Copy the records from the line with "Given: Delete the saved API_KEY secret row" up to and including the line with "At what coordinates", character for character, and nothing else.

● **DATA TO PROCESS**

▼▼▼

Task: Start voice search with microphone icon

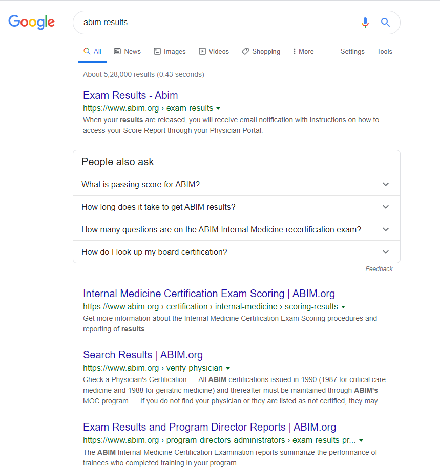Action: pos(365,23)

▲▲▲
▼▼▼

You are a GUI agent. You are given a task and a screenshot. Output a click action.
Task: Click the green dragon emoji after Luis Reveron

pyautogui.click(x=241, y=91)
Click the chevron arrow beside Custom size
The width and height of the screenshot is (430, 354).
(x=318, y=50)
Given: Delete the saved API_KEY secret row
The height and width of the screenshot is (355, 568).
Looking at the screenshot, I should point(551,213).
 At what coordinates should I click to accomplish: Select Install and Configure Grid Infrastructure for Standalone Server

▲▲▲
▼▼▼

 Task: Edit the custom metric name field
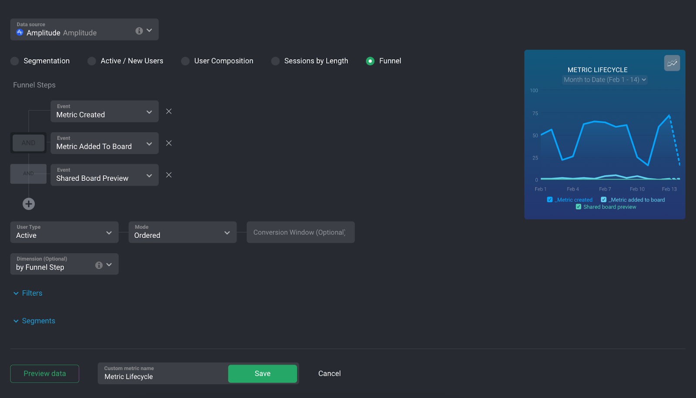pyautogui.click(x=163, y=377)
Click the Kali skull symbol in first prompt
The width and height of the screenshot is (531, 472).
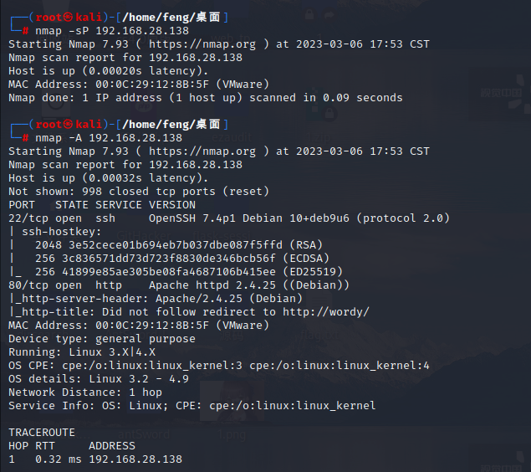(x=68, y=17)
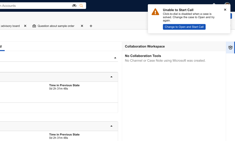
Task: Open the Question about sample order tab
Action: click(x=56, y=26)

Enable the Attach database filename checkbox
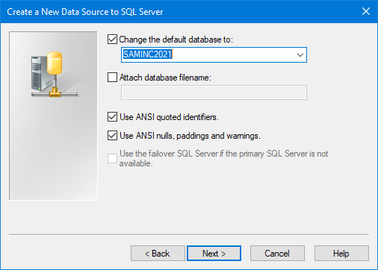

▲▲▲

● **SOLUTION TO THE EXERCISE**
Given: Delete the saved API_KEY secret row
The height and width of the screenshot is (355, 568).
Looking at the screenshot, I should point(551,213).
 At what coordinates should I click to accomplish: Select Install and Configure Grid Infrastructure for Standalone Server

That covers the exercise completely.